Start of Block

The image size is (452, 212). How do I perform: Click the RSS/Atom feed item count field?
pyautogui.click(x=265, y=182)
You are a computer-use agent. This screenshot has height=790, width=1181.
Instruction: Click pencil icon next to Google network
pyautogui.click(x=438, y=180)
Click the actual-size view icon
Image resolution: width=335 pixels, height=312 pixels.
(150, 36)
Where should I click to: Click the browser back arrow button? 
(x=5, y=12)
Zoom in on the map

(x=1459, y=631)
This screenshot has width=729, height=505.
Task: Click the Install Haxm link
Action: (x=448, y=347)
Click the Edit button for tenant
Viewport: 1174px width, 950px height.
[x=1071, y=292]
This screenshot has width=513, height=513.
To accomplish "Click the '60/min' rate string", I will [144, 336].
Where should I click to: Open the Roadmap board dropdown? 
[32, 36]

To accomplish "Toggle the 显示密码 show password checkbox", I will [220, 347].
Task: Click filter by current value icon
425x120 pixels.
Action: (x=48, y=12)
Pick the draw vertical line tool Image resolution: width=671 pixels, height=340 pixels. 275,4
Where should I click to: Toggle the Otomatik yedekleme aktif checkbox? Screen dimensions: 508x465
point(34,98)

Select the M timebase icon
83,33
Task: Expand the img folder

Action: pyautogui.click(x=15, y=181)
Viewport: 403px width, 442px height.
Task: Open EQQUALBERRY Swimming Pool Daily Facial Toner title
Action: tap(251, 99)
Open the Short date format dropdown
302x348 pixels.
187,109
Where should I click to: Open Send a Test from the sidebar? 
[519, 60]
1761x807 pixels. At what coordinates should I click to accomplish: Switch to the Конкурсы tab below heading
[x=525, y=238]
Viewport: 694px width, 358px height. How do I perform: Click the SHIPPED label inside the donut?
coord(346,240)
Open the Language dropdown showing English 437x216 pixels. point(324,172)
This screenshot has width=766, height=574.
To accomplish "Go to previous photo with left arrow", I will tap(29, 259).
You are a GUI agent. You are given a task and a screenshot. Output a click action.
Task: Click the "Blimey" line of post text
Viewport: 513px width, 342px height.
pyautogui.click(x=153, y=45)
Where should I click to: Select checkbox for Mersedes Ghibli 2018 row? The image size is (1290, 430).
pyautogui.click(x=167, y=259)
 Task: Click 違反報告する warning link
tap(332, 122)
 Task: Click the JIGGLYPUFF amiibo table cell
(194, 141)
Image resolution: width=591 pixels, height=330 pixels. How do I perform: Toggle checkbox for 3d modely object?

End of Block

◆ TASK PROMPT: Write the data out once more. Keep every word the same.

◆ ANSWER TO THE EXERCISE:
The image size is (452, 212). How do I perform: Click the RSS/Atom feed item count field?
pyautogui.click(x=265, y=182)
You are a computer-use agent. This screenshot has height=790, width=1181.
Instruction: Click pencil icon next to Google network
pyautogui.click(x=438, y=180)
Click the actual-size view icon
Image resolution: width=335 pixels, height=312 pixels.
(150, 36)
Where should I click to: Click the browser back arrow button? 
(x=5, y=12)
Zoom in on the map

(x=1459, y=631)
This screenshot has width=729, height=505.
Task: Click the Install Haxm link
Action: (x=448, y=347)
Click the Edit button for tenant
Viewport: 1174px width, 950px height.
[x=1071, y=292]
This screenshot has width=513, height=513.
To accomplish "Click the '60/min' rate string", I will [144, 336].
Where should I click to: Open the Roadmap board dropdown? 
[32, 36]

To accomplish "Toggle the 显示密码 show password checkbox", I will [220, 347].
Task: Click filter by current value icon
425x120 pixels.
Action: (x=48, y=12)
Pick the draw vertical line tool Image resolution: width=671 pixels, height=340 pixels. 275,4
Where should I click to: Toggle the Otomatik yedekleme aktif checkbox? Screen dimensions: 508x465
point(34,98)

Select the M timebase icon
83,33
Task: Expand the img folder

Action: pyautogui.click(x=15, y=181)
Viewport: 403px width, 442px height.
Task: Open EQQUALBERRY Swimming Pool Daily Facial Toner title
Action: tap(251, 99)
Open the Short date format dropdown
302x348 pixels.
187,109
Where should I click to: Open Send a Test from the sidebar? 
[519, 60]
1761x807 pixels. At what coordinates should I click to accomplish: Switch to the Конкурсы tab below heading
[x=525, y=238]
Viewport: 694px width, 358px height. How do I perform: Click the SHIPPED label inside the donut?
coord(346,240)
Open the Language dropdown showing English 437x216 pixels. point(324,172)
This screenshot has width=766, height=574.
To accomplish "Go to previous photo with left arrow", I will tap(29, 259).
You are a GUI agent. You are given a task and a screenshot. Output a click action.
Task: Click the "Blimey" line of post text
Viewport: 513px width, 342px height.
pyautogui.click(x=153, y=45)
Where should I click to: Select checkbox for Mersedes Ghibli 2018 row? The image size is (1290, 430).
pyautogui.click(x=167, y=259)
 Task: Click 違反報告する warning link
tap(332, 122)
 Task: Click the JIGGLYPUFF amiibo table cell
(194, 141)
Image resolution: width=591 pixels, height=330 pixels. How do I perform: Toggle checkbox for 3d modely object?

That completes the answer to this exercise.